Return the lines below in which the string "right" occurs.

== Given entries ==

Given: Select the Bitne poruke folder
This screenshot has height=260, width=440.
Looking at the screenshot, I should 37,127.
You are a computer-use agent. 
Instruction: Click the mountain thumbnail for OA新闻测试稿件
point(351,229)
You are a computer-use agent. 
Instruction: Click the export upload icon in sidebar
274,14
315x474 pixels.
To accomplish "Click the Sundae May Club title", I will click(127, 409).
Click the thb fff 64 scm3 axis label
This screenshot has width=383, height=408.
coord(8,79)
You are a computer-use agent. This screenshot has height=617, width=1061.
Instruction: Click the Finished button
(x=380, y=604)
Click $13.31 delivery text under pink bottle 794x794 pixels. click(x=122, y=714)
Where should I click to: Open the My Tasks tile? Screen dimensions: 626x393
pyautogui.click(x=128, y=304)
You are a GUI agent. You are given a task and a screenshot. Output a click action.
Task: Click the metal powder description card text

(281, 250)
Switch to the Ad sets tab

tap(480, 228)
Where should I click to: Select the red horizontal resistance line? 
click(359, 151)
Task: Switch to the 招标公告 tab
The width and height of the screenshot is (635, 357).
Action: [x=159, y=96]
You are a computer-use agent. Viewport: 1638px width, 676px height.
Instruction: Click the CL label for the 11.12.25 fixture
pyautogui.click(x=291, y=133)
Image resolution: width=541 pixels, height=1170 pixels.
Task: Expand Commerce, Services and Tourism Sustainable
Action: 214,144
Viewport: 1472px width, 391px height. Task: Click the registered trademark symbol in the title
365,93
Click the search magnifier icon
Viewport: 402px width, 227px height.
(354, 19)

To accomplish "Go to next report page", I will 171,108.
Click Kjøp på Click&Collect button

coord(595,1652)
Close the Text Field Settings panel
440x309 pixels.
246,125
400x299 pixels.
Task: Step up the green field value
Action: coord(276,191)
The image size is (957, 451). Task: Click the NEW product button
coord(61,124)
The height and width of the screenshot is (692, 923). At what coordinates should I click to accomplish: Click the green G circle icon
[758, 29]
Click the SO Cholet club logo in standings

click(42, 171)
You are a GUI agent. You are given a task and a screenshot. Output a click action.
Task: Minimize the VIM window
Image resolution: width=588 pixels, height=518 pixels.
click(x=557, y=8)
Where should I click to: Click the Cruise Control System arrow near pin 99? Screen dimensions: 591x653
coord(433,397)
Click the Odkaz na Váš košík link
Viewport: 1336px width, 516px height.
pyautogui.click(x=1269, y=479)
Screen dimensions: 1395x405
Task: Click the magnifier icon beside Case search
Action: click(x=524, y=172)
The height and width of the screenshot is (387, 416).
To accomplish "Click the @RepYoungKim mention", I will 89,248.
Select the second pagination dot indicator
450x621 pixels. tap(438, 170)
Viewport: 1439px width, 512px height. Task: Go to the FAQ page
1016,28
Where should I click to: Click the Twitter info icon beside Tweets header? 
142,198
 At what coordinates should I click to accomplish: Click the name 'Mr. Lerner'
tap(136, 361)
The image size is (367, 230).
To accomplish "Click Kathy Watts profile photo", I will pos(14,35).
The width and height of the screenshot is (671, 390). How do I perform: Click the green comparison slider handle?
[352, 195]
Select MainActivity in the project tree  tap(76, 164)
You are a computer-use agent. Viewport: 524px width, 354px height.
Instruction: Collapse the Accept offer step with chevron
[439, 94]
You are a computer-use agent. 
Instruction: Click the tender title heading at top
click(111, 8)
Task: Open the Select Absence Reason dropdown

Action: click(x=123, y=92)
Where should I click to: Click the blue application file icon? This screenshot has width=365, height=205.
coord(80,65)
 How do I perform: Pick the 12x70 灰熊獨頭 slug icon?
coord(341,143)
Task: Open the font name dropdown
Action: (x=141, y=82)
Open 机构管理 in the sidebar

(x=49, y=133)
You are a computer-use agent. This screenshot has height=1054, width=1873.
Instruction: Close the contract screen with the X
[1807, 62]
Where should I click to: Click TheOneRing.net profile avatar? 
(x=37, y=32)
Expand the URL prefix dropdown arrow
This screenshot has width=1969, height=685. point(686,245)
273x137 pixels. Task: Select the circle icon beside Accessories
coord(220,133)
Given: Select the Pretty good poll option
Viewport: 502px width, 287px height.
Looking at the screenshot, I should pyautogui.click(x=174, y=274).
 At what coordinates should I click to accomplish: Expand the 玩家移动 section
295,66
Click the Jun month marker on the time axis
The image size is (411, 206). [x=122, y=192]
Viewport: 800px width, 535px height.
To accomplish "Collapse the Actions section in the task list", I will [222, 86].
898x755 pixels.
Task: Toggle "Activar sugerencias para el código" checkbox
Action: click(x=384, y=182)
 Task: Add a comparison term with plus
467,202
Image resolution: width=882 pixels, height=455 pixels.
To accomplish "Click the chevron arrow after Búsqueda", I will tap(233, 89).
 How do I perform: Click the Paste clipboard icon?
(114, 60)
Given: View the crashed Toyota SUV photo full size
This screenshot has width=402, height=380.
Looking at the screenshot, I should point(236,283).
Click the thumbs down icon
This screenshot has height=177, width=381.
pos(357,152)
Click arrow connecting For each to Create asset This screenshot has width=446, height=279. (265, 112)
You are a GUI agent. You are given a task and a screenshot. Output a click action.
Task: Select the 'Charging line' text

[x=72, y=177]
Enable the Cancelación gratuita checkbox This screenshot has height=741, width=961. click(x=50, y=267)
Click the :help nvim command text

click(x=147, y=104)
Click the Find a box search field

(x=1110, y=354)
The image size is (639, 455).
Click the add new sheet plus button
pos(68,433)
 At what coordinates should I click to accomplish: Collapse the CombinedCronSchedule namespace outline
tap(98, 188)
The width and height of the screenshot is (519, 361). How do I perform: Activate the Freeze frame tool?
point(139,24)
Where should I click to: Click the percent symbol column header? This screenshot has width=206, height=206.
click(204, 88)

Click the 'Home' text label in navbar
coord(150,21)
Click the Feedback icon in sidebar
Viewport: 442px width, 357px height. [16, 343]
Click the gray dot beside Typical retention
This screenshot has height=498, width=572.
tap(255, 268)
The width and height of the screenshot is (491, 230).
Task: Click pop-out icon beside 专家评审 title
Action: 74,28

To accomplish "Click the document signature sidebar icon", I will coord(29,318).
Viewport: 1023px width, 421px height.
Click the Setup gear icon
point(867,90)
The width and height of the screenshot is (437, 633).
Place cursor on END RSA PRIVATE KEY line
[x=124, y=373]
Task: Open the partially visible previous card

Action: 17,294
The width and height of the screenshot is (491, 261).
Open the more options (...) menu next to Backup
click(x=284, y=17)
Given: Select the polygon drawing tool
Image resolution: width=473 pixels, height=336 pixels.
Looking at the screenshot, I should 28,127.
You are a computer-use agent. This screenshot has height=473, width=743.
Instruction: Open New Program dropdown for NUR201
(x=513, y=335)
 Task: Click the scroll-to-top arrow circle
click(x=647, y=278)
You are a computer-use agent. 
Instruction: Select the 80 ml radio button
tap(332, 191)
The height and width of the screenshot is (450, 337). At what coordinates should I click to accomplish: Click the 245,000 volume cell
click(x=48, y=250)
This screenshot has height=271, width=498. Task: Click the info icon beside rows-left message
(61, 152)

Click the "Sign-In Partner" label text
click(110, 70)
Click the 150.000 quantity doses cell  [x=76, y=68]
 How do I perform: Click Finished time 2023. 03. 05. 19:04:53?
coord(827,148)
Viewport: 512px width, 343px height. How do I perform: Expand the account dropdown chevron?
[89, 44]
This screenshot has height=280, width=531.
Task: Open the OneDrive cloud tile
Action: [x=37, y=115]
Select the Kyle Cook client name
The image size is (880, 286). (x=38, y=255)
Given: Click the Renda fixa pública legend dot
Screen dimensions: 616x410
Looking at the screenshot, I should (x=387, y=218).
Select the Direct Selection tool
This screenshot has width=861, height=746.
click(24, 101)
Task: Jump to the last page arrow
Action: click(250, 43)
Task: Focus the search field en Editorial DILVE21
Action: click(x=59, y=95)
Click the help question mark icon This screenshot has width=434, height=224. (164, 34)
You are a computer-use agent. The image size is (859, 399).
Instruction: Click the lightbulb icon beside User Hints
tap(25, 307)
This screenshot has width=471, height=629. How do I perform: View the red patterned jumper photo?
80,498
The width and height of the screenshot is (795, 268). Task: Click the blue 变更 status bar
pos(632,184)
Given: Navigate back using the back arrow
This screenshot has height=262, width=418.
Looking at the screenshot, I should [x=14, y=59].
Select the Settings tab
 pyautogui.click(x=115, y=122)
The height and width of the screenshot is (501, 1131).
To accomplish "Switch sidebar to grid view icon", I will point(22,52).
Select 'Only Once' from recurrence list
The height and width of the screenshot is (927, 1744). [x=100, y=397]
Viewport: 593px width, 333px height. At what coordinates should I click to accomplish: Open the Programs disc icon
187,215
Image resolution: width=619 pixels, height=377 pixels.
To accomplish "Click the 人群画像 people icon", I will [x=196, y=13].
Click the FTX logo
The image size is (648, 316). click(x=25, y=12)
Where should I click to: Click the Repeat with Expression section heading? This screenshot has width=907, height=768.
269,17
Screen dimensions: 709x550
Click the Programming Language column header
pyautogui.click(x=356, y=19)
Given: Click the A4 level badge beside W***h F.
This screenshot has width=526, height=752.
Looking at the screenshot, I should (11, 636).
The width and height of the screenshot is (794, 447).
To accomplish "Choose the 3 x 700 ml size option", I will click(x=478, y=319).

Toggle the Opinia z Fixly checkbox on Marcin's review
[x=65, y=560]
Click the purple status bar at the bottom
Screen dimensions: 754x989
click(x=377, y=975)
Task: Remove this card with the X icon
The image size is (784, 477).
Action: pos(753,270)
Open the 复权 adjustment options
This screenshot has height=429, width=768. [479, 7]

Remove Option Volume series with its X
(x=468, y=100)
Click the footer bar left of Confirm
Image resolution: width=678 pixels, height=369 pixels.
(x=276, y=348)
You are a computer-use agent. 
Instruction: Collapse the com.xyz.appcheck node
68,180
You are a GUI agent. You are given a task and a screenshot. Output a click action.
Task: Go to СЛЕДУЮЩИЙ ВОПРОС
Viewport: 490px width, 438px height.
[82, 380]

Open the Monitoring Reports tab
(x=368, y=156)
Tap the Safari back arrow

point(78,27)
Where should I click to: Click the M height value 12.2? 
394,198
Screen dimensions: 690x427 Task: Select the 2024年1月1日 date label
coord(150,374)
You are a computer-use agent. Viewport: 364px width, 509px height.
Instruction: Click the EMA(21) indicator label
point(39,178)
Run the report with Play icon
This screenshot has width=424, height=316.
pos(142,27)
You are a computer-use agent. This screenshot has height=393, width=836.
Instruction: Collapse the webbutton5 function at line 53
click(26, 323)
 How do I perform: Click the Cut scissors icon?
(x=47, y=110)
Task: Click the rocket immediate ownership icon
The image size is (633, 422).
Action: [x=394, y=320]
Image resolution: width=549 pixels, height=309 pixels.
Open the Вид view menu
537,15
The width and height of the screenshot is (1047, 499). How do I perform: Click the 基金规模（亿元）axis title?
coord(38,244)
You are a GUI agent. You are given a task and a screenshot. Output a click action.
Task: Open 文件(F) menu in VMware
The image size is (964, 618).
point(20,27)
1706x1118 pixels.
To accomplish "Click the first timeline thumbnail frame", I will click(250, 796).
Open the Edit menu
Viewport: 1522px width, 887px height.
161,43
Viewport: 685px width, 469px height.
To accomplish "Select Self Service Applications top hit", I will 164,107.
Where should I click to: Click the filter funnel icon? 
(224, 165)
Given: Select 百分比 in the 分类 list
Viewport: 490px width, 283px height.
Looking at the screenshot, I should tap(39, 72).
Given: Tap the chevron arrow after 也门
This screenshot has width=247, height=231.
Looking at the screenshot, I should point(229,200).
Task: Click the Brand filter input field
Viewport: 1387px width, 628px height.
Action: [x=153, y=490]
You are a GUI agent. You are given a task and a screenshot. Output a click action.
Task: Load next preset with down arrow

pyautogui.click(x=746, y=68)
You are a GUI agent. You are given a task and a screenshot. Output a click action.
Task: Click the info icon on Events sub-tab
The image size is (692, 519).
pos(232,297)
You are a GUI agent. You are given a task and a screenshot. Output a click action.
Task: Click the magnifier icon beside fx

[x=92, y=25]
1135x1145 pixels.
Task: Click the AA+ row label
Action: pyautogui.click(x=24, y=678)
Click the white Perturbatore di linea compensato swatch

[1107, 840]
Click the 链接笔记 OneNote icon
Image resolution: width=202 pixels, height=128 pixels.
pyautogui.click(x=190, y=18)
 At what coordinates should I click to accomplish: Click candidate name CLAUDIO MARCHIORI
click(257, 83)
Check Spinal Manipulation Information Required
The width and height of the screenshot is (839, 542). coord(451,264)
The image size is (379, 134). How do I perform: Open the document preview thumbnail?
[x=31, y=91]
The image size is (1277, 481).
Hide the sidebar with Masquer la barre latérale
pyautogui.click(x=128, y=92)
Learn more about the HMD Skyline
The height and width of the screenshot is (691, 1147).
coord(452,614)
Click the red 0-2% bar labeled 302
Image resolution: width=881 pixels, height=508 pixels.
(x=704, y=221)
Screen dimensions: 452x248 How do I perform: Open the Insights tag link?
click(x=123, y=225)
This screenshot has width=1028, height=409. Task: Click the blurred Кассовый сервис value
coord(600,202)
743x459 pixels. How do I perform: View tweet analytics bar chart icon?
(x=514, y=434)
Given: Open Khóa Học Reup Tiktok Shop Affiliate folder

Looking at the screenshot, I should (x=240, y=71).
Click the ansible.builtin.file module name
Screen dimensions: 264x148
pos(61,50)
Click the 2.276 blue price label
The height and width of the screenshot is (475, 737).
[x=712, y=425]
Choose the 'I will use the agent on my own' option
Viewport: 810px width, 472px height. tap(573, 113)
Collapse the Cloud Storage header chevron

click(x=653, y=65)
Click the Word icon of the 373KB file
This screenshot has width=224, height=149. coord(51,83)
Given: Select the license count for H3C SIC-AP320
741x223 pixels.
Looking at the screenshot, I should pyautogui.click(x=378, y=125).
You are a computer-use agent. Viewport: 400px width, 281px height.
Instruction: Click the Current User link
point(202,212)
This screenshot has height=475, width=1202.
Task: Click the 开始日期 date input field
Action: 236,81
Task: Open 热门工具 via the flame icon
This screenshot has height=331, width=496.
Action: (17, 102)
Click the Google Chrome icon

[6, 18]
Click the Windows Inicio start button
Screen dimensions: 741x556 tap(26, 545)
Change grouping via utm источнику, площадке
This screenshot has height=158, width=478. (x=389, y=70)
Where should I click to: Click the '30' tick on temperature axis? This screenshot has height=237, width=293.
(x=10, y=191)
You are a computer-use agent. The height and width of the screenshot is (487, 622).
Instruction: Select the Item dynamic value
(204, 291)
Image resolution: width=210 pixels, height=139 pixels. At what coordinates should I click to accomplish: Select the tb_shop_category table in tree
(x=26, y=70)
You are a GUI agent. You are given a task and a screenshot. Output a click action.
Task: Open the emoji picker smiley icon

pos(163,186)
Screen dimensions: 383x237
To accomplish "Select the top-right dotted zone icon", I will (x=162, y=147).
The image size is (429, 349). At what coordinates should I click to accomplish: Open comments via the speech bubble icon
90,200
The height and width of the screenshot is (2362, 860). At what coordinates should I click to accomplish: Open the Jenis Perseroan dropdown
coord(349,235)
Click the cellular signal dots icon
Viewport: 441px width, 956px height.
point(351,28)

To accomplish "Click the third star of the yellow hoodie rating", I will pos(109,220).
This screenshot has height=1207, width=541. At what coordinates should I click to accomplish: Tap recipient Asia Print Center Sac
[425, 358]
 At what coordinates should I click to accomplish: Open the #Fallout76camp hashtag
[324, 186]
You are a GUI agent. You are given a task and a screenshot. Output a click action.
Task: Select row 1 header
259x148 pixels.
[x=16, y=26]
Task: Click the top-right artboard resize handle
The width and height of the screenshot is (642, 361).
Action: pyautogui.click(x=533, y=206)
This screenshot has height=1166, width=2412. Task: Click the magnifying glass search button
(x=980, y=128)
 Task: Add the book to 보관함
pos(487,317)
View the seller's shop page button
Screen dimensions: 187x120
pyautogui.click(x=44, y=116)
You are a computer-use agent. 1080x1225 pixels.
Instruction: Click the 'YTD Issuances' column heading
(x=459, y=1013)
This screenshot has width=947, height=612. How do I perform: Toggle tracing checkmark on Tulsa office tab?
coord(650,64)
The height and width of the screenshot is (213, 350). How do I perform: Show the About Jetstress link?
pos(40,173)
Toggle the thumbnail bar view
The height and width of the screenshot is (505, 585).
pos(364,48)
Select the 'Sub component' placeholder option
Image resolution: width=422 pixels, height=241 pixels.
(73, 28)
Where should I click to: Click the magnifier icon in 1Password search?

===

§ Result for this exercise
To accomplish "Select the top-right dotted zone icon", I will (x=162, y=147).
Task: Click the top-right artboard resize handle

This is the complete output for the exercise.